---------- Source material ----------
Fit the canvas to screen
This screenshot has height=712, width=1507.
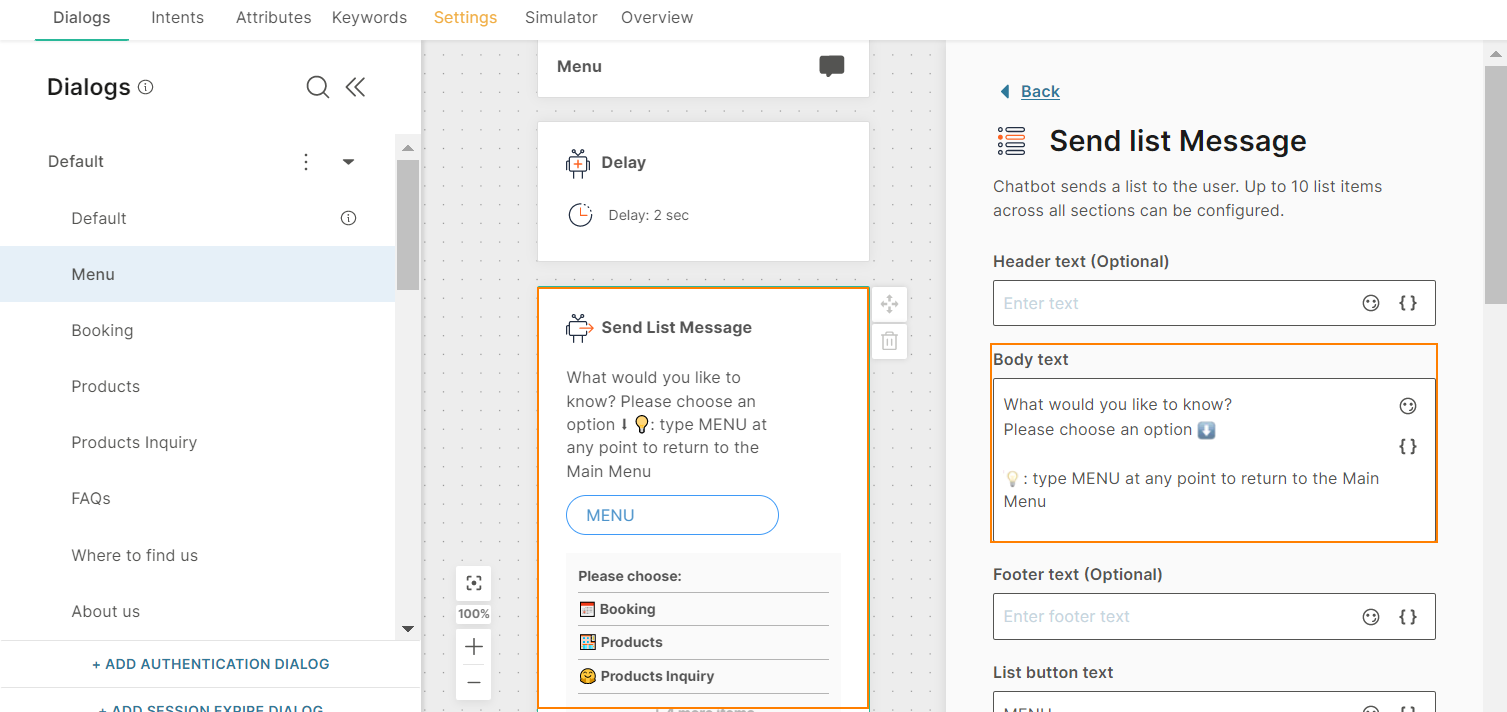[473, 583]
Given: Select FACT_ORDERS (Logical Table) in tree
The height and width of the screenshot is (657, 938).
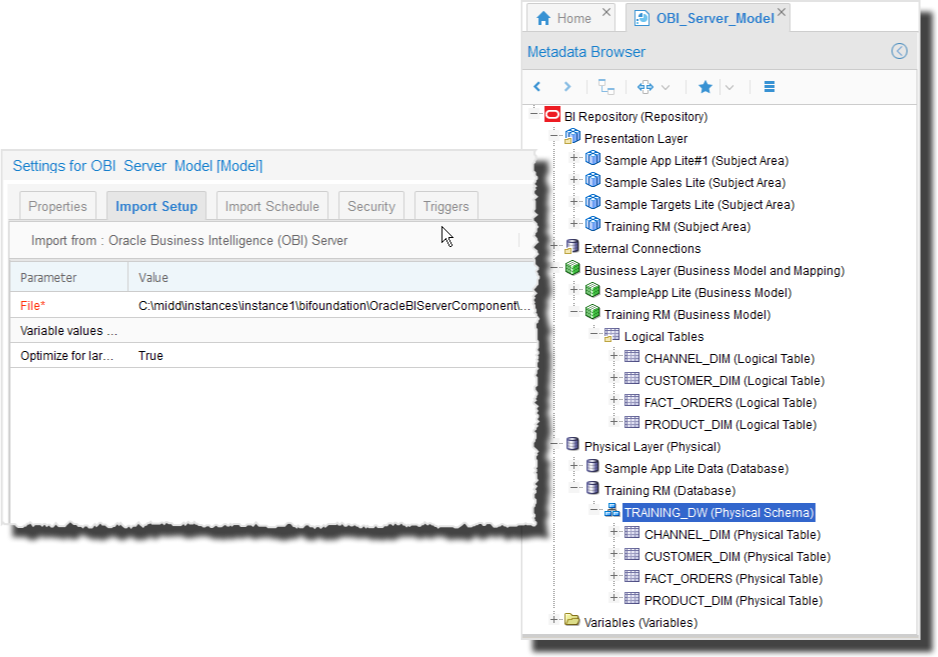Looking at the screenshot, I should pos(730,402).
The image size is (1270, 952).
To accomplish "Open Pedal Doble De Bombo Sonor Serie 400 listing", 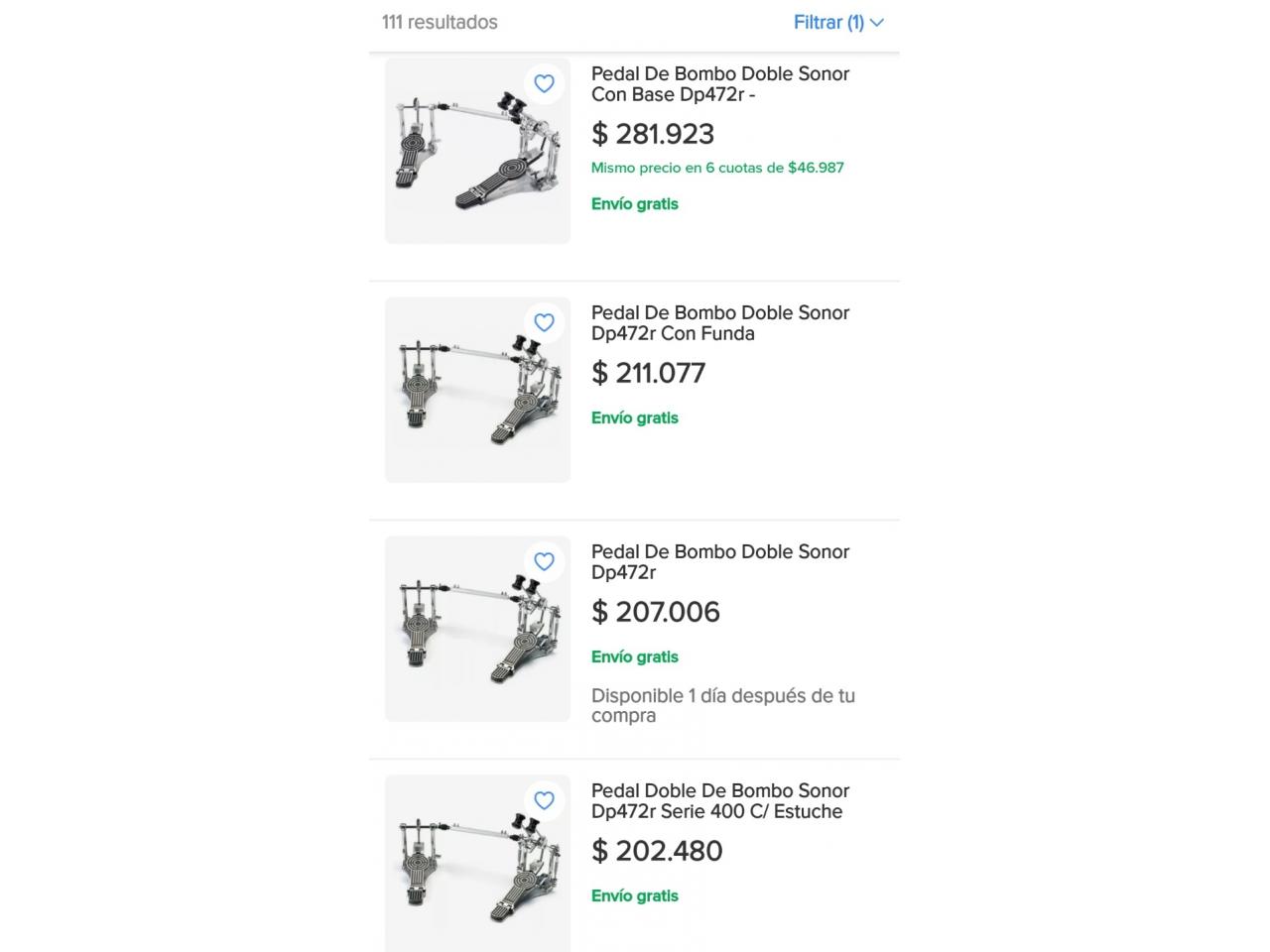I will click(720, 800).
----------
---------- Source material ----------
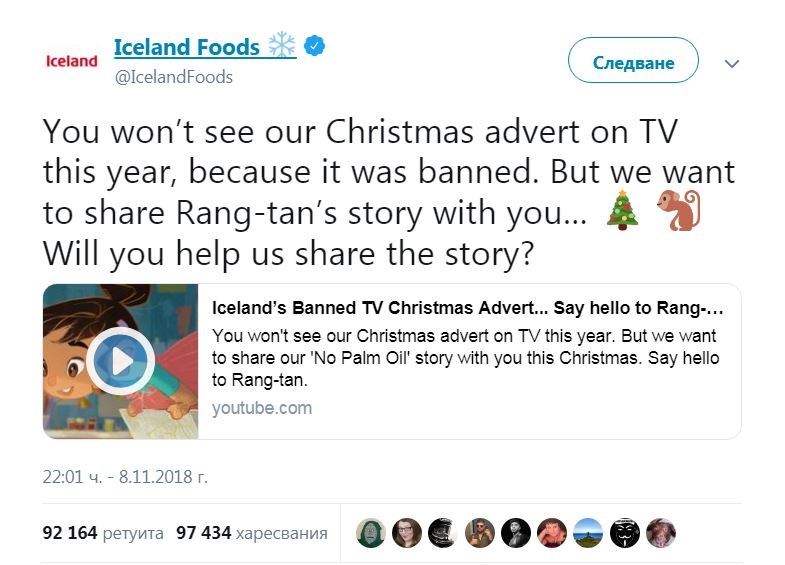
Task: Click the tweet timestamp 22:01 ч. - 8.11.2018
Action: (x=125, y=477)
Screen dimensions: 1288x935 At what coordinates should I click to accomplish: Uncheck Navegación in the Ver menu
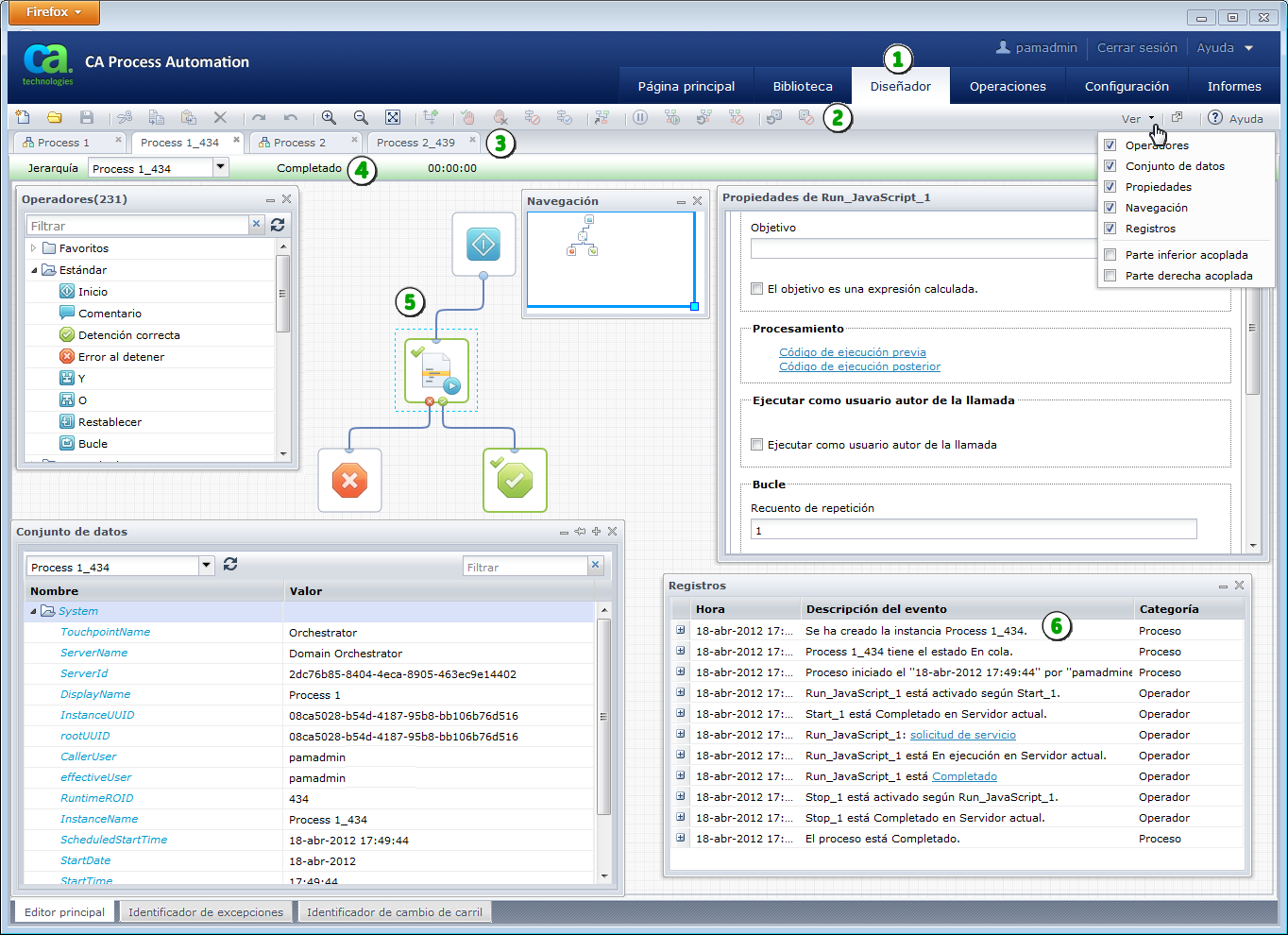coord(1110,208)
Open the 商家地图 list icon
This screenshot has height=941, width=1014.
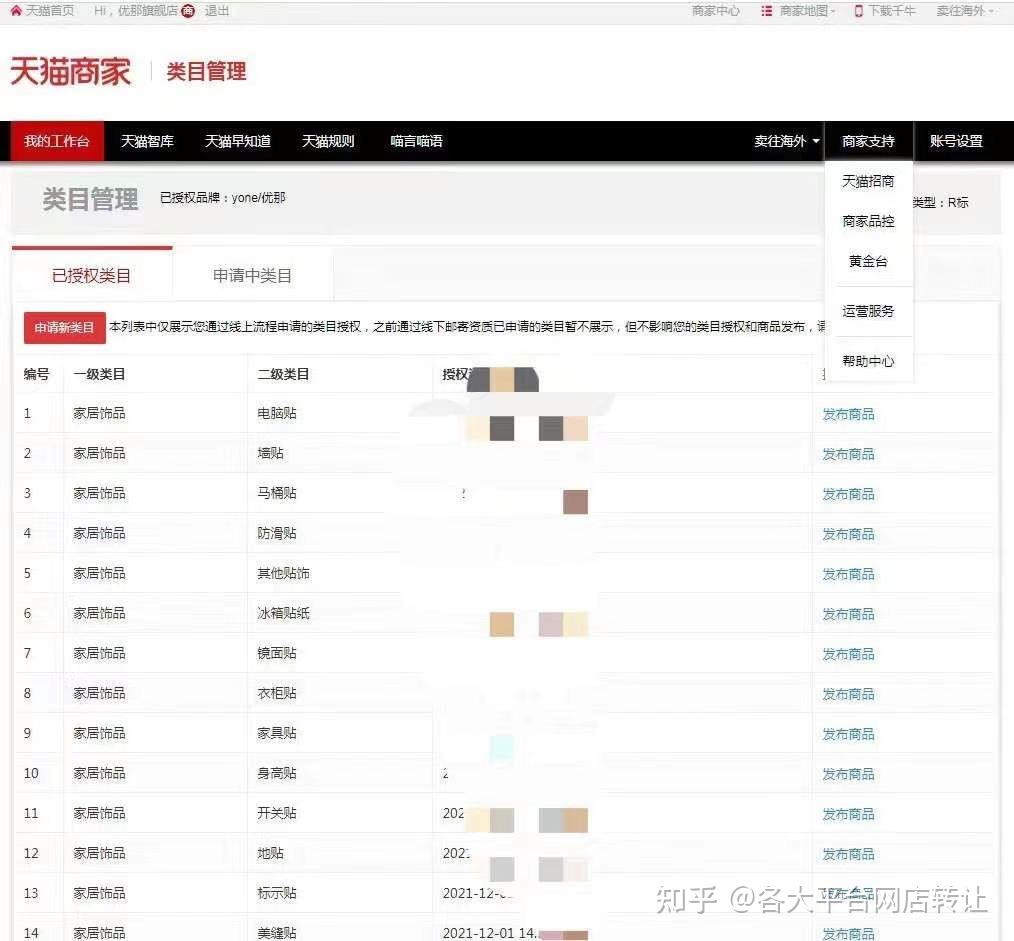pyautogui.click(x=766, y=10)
----------
**Exercise description**. Above are records; write out the lines from the one with "Fit the canvas to screen" down to the one with "The image size is (1270, 952).", exactly, leaving the pictures out.

**Exercise result**.
Fit the canvas to screen
This screenshot has height=712, width=1507.
[473, 583]
Given: Select FACT_ORDERS (Logical Table) in tree
The height and width of the screenshot is (657, 938).
Looking at the screenshot, I should pos(730,402).
The image size is (1270, 952).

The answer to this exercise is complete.